> **WHAT IS REQUIRED**: Copy out, unchanged, every line of the material below, from the line containing "Stemmen gezocht [link] (1046, 27)" down to the line containing "Docs (133, 160)", with both of those lines included.

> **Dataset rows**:

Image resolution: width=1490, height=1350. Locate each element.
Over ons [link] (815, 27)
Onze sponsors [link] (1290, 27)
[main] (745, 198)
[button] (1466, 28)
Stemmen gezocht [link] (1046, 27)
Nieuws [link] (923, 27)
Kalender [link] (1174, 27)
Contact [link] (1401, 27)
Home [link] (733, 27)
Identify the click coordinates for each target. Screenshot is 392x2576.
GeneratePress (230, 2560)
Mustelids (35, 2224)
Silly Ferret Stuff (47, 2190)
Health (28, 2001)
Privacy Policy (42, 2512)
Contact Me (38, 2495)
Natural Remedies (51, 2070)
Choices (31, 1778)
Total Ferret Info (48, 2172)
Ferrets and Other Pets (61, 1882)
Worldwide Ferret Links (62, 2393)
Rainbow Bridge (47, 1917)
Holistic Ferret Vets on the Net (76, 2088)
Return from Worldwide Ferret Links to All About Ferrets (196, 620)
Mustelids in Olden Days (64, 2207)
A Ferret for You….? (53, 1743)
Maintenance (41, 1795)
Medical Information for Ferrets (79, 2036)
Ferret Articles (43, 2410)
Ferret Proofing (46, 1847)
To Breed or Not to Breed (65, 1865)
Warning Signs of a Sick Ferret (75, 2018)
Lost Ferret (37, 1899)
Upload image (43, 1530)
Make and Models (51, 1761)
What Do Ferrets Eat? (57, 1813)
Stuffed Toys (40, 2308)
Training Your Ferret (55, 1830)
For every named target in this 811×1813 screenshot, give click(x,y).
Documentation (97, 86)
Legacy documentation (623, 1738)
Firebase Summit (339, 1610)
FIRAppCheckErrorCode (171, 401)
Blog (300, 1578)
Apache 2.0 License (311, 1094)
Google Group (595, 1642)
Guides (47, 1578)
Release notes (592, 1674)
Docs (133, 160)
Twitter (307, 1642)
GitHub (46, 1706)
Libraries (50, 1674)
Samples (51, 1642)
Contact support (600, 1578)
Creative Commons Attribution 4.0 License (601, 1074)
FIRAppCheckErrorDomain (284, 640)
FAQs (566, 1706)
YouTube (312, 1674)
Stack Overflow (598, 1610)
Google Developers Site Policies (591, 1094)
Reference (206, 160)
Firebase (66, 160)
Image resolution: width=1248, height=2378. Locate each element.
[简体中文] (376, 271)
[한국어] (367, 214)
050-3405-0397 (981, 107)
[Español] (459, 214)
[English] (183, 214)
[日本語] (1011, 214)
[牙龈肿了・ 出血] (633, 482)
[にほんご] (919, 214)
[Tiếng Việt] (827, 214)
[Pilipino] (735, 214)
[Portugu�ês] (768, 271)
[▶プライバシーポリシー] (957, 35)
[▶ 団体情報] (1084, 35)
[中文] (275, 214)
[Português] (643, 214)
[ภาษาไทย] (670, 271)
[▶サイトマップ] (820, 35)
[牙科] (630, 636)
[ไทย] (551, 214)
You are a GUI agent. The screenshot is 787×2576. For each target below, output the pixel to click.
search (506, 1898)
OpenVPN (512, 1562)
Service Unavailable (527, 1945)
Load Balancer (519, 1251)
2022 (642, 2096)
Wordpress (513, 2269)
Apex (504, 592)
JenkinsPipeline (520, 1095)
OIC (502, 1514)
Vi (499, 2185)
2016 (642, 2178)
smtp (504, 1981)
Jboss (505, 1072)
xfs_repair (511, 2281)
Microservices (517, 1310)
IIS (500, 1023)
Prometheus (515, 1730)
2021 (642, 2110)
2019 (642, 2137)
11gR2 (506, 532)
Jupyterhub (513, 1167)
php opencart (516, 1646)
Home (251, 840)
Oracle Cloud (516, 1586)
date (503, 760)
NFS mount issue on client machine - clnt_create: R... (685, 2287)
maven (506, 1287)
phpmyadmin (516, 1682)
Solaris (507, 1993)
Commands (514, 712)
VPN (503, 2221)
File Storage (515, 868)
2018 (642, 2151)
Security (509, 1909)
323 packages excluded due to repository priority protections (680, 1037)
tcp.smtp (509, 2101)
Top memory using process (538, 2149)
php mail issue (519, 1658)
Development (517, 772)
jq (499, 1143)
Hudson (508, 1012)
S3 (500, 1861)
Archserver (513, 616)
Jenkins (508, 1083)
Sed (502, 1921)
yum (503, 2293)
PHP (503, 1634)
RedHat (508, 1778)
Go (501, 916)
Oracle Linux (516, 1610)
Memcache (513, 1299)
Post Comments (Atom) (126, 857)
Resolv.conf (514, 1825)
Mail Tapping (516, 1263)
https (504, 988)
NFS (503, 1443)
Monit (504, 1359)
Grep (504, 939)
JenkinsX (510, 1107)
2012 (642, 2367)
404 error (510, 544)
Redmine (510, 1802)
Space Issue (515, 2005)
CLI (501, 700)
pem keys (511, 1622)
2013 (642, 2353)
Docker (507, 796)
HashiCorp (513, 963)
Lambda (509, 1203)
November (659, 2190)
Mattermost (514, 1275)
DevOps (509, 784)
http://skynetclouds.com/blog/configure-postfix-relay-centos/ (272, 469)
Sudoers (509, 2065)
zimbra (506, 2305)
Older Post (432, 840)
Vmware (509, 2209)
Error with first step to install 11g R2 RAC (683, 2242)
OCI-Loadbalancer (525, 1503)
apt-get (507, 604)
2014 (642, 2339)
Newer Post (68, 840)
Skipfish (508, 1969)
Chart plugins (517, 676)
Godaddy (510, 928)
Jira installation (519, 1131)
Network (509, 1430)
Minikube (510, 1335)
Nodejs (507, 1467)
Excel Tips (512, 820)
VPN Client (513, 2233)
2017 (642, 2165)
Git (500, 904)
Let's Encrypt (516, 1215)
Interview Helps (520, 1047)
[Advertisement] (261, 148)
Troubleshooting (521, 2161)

> **RESULT**:
Stemmen gezocht [link] (1046, 27)
Nieuws [link] (923, 27)
Kalender [link] (1174, 27)
Contact [link] (1401, 27)
Home [link] (733, 27)
Identify the click coordinates for each target. Screenshot is 392x2576.
GeneratePress (230, 2560)
Mustelids (35, 2224)
Silly Ferret Stuff (47, 2190)
Health (28, 2001)
Privacy Policy (42, 2512)
Contact Me (38, 2495)
Natural Remedies (51, 2070)
Choices (31, 1778)
Total Ferret Info (48, 2172)
Ferrets and Other Pets (61, 1882)
Worldwide Ferret Links (62, 2393)
Rainbow Bridge (47, 1917)
Holistic Ferret Vets on the Net (76, 2088)
Return from Worldwide Ferret Links to All About Ferrets (196, 620)
Mustelids in Olden Days (64, 2207)
A Ferret for You….? (53, 1743)
Maintenance (41, 1795)
Medical Information for Ferrets (79, 2036)
Ferret Articles (43, 2410)
Ferret Proofing (46, 1847)
To Breed or Not to Breed (65, 1865)
Warning Signs of a Sick Ferret (75, 2018)
Lost Ferret (37, 1899)
Upload image (43, 1530)
Make and Models (51, 1761)
What Do Ferrets Eat? (57, 1813)
Stuffed Toys (40, 2308)
Training Your Ferret (55, 1830)
For every named target in this 811×1813 screenshot, give click(x,y).
Documentation (97, 86)
Legacy documentation (623, 1738)
Firebase Summit (339, 1610)
FIRAppCheckErrorCode (171, 401)
Blog (300, 1578)
Apache 2.0 License (311, 1094)
Google Group (595, 1642)
Guides (47, 1578)
Release notes (592, 1674)
Docs (133, 160)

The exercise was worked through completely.